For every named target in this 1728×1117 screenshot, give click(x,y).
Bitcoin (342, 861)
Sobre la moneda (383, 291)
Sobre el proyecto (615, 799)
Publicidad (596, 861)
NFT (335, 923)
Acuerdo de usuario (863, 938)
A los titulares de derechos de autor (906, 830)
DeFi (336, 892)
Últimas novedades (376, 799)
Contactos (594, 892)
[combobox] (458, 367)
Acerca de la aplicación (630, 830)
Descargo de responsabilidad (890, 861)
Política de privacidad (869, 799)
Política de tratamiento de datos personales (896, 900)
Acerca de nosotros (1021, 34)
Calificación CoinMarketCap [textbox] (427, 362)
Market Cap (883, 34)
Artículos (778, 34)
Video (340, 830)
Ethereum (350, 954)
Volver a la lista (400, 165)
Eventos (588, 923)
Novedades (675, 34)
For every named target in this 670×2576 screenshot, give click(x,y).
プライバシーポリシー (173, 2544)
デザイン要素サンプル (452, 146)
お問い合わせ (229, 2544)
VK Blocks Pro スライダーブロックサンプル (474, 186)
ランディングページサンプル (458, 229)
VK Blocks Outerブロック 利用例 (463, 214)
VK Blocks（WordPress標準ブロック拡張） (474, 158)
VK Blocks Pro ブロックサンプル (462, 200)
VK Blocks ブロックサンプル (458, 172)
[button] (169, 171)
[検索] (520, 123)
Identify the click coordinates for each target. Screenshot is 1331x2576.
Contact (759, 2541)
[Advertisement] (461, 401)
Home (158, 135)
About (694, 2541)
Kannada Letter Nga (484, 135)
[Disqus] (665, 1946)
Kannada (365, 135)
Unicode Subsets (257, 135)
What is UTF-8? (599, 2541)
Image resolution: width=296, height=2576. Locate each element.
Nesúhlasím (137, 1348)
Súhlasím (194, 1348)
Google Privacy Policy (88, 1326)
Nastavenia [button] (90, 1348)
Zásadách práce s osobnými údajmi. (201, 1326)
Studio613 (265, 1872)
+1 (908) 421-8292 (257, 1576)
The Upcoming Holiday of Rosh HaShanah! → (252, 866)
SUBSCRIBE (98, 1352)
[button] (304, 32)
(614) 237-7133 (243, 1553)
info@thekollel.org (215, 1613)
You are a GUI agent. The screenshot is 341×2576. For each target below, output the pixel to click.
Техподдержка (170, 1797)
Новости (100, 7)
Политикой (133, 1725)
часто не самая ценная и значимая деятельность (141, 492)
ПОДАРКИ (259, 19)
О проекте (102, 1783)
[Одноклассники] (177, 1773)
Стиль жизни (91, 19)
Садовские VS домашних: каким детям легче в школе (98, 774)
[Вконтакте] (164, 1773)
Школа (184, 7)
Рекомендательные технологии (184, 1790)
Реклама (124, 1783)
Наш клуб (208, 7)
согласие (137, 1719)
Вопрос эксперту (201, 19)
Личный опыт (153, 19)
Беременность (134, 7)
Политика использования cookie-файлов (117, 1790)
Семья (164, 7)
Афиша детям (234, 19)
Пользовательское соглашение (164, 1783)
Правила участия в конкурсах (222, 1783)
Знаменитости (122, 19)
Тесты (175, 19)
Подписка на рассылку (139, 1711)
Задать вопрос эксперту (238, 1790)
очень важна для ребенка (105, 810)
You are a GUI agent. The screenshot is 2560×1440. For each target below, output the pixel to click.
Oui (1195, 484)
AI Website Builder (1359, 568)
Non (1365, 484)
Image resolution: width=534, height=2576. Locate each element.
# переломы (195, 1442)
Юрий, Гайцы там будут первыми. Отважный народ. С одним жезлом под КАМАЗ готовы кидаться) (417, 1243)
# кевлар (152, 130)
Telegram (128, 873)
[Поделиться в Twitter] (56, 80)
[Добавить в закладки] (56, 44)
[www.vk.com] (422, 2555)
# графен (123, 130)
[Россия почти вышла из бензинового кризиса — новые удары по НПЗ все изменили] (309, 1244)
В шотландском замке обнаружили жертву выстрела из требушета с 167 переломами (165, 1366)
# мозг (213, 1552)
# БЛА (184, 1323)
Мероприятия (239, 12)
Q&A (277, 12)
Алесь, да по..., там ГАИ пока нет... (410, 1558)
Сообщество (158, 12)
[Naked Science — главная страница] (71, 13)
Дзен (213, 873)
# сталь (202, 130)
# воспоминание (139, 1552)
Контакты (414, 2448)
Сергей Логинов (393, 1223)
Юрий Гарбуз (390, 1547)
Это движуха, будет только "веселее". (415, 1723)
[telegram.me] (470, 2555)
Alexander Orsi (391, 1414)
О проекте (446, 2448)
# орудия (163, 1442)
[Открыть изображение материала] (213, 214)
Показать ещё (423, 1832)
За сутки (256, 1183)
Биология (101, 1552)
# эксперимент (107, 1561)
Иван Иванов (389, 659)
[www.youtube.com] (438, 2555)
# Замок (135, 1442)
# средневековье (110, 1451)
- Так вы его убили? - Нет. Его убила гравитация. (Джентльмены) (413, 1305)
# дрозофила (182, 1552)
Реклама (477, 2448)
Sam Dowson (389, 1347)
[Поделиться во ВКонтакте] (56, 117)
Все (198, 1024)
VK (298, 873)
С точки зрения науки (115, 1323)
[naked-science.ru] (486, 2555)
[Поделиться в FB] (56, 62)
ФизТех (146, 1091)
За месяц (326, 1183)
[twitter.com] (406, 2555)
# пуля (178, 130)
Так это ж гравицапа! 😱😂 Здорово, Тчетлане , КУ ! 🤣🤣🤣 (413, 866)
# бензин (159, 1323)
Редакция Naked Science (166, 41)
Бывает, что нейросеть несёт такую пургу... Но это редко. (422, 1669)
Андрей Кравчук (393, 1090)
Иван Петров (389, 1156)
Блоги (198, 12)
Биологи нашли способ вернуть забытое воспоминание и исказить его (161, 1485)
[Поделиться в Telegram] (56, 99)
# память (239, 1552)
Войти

════════════════════

**Task brief**
What the task asks for is a word-for-word repeat of the lines above, from the first through the one containing "Novedades (675, 34)".

**Exercise output**
For every named target in this 1728×1117 screenshot, give click(x,y).
Bitcoin (342, 861)
Sobre la moneda (383, 291)
Sobre el proyecto (615, 799)
Publicidad (596, 861)
NFT (335, 923)
Acuerdo de usuario (863, 938)
A los titulares de derechos de autor (906, 830)
DeFi (336, 892)
Últimas novedades (376, 799)
Contactos (594, 892)
[combobox] (458, 367)
Acerca de la aplicación (630, 830)
Descargo de responsabilidad (890, 861)
Política de privacidad (869, 799)
Política de tratamiento de datos personales (896, 900)
Acerca de nosotros (1021, 34)
Calificación CoinMarketCap [textbox] (427, 362)
Market Cap (883, 34)
Artículos (778, 34)
Video (340, 830)
Ethereum (350, 954)
Volver a la lista (400, 165)
Eventos (588, 923)
Novedades (675, 34)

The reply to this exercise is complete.